Enclosure, Killasseragh, Co. Cork
Co. Cork |
Enclosures
Two upright stones on a south-facing pasture slope in Killasseragh, County Cork, have been quietly confusing people for well over a century.
They stand parallel to one another along a north-west to south-east axis, roughly 1.8 metres apart, their flat tops giving them a deliberate, architectural quality. A large displaced slab, some 2.4 metres long, leans against them on the south-west side. Running away from the stones for about eight metres towards a field fence is a low earthen bank or mound, around four metres wide and less than half a metre high, with a line of small upright stones along each of its edges. The whole arrangement is easy to miss, and easier still to misread.

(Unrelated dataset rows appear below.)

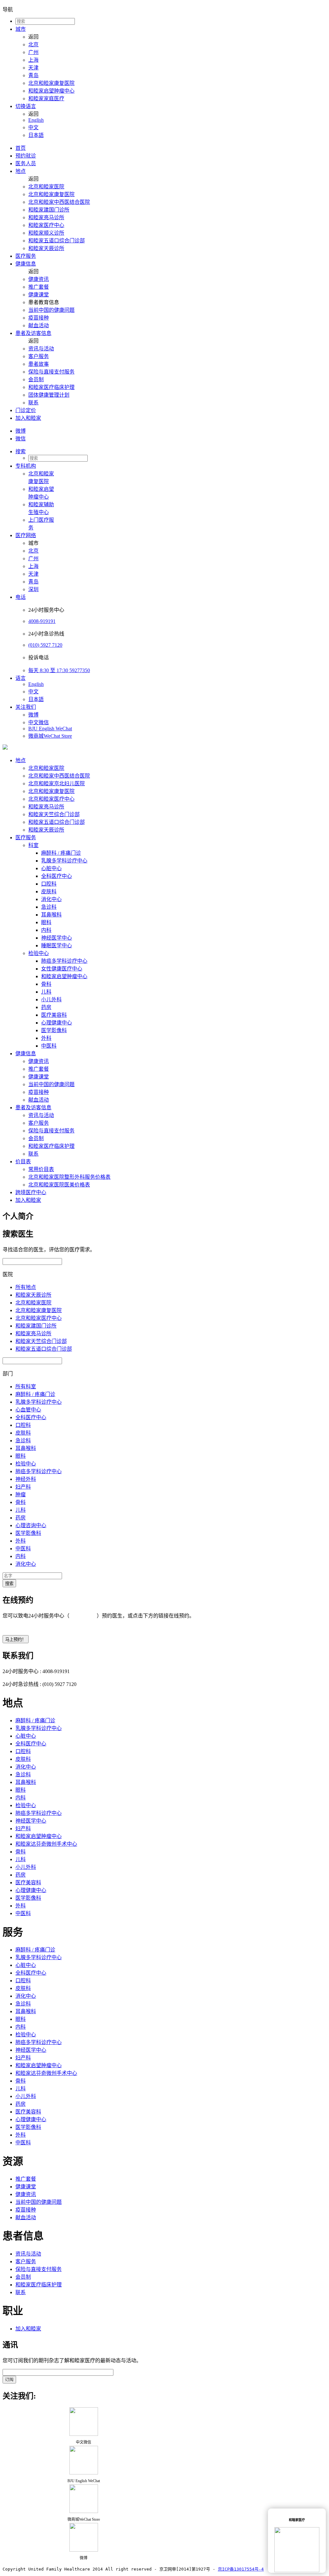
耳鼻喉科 (51, 914)
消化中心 (51, 899)
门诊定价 (25, 410)
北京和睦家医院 (46, 186)
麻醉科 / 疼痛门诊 (61, 853)
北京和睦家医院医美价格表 (59, 1184)
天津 (33, 67)
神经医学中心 (56, 938)
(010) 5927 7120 (45, 645)
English (36, 120)
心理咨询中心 (30, 1525)
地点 (20, 171)
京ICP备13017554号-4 (241, 2569)
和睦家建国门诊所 (48, 209)
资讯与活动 (41, 348)
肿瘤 (20, 1494)
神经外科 (25, 1479)
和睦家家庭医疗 (46, 98)
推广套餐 (38, 287)
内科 (46, 930)
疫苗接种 (38, 317)
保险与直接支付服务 (51, 371)
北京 (33, 44)
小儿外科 (51, 999)
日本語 (36, 135)
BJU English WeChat (50, 728)
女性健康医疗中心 (61, 968)
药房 (46, 1007)
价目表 (23, 1161)
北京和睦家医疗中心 (51, 799)
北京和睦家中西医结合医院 (59, 202)
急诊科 (49, 907)
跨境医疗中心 (30, 1192)
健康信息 (25, 263)
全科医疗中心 (56, 876)
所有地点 (25, 1287)
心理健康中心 (56, 1022)
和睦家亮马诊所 (46, 217)
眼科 (46, 922)
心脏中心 (51, 868)
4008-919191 (42, 621)
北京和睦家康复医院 (51, 83)
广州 (33, 52)
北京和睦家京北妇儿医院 (56, 783)
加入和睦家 (28, 418)
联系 (33, 402)
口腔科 (49, 884)
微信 (20, 438)
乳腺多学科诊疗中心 (64, 860)
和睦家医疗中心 (46, 225)
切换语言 (25, 106)
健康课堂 (38, 294)
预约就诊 (25, 155)
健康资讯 (38, 279)
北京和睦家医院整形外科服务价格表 (69, 1177)
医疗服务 (25, 256)
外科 (46, 1038)
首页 (20, 148)
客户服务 (38, 356)
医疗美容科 (54, 1015)
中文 (33, 127)
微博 (20, 431)
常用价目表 (41, 1169)
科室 (33, 845)
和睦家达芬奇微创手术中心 (46, 1844)
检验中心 (38, 953)
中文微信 (38, 722)
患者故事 (38, 364)
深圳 (33, 589)
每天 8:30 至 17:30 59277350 (59, 670)
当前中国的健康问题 (51, 310)
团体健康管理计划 (48, 395)
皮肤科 (49, 891)
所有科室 (25, 1386)
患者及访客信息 (33, 333)
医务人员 (25, 163)
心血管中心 (28, 1409)
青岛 (33, 75)
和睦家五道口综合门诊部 (56, 240)
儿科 (46, 992)
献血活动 (38, 325)
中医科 (49, 1046)
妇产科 (23, 1487)
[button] (170, 451)
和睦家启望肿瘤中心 (51, 91)
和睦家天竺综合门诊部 (54, 814)
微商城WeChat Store (50, 736)
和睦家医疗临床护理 (51, 387)
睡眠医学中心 (56, 945)
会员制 (36, 379)
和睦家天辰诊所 (46, 248)
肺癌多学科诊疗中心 (64, 961)
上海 (33, 60)
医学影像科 (54, 1030)
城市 (20, 29)
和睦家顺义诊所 (46, 233)
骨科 (46, 984)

A writer named Franklin, publishing in 1897, described this as an avenue of stones and interpreted the site as the remains of a cromlech, the older term for what we would now call a portal tomb or megalithic burial structure. It is a reasonable instinct; the paired uprights and flanking stones do carry that kind of atmosphere. Current thinking, however, suggests something less dramatic but no less interesting: this is more likely the entrance to a prehistoric enclosure, the low bank and stone-edged approach forming a formal threshold into a defined space. Enclosures of this kind, broadly circular or oval areas bounded by earthworks or stone, served a range of purposes in prehistoric Ireland, from agricultural to ceremonial. The site also carries an added layer of cartographic strangeness: a church placename was attached to it on the original Ordnance Survey six-inch map, but this appears to have been a draughtsman's error, the name probably belonging to a separate enclosure located roughly three kilometres to the north-north-east.